While the benefits of off-grid solar are nearly non-existent in the residential context, a confluence of factors discussed above coupled with ongoing reduction in solar system costs make off-grid commercial systems increasingly economical. Depending on the rate schedules of the local utility and the amount of solar resource in the region, these solutions may have a very short payback period.
The economics will continue to improve over time and payback times will reduce as the costs of solar and battery technologies drop. Given the current technology trends, we expect off-grid commercial economics to work in the US context imminently and their penetration to increase over time.
The adoption rate will be highly dependent on rate structures and rate structure changes at the local utility. As the defection of high volume customers rises, we expect utilities to start responding to this thread aggressively. However, given the economics of scale in this class of installations, we do not believe utilities will be able to stop the imminence of off-grid tide.

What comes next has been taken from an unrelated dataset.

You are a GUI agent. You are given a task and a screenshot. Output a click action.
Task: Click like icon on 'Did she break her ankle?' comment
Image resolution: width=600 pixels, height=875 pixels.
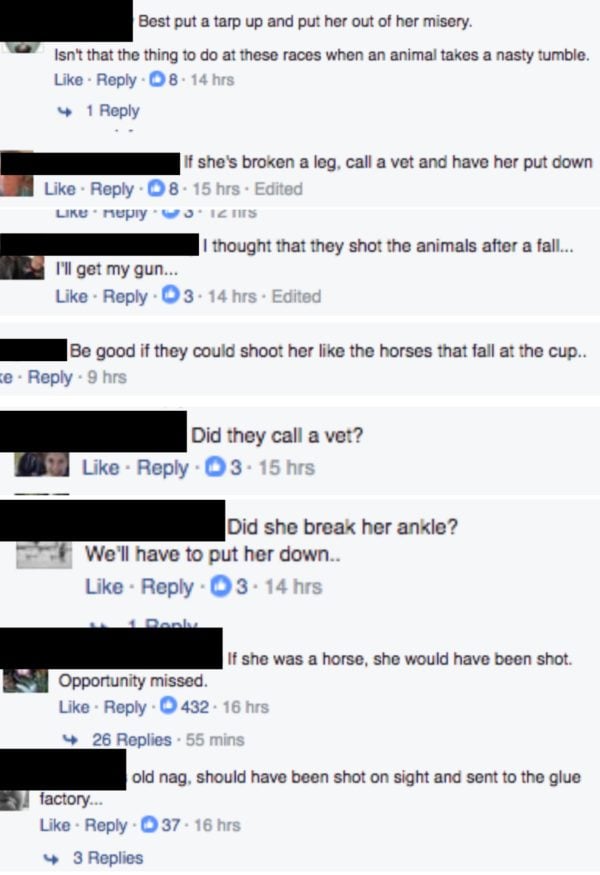220,586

In spite of this likely adoption we do not believe battery providers like Tesla (NASDAQ:TSLA) or lease/PPA providers like SolarCity (SCTY), SunPower (NASDAQ:SPWR), Vivint Solar (NYSE:VSLR), RGS Energy (NASDAQ:RGSE) will benefit significantly for the following reasons:
- While batteries will have a role to play, much of the role of the battery can be subsumed by cost effective alternative energy generation schemes. A peaker NG system with a small battery is likely to be significantly more cost effective for commercial system owners than battery-driven solution. Where possible, we expect commercial solutions to resort to cost effective alternative power generation to address demand spikes instead of relying exclusively on battery technology.
- While it is easy to find gullible residential system owners to sign long 20/30 years leases and PPAs, commercial owners are unlikely to sign these long term leases. Commercial owners are far more likely to figure out the fleeting nature of utility rate models and will demand significantly faster payback periods. We expect the lease times to dramatically shrink as the industry comes to grips with the installed issues.
In summary, unlike residential solar, which is likely to be not economical for another decade, we believe off-grid commercial customer defections are likely to cause much consternation and heartburn to utilities by the turn of this decade. The beneficiaries of this emerging market are likely to be low cost solar panel makers like First Solar (NASDAQ:FSLR), JinkoSolar (NYSE:JKS), Trina Solar (NYSE:TSL) and commercial focused installers like SunEdison (SUNE).
Disclosure: The author is long FSLR, JKS, SUNE, TSL.
The author wrote this article themselves, and it expresses their own opinions. The author is not receiving compensation for it (other than from Seeking Alpha). The author has no business relationship with any company whose stock is mentioned in this article.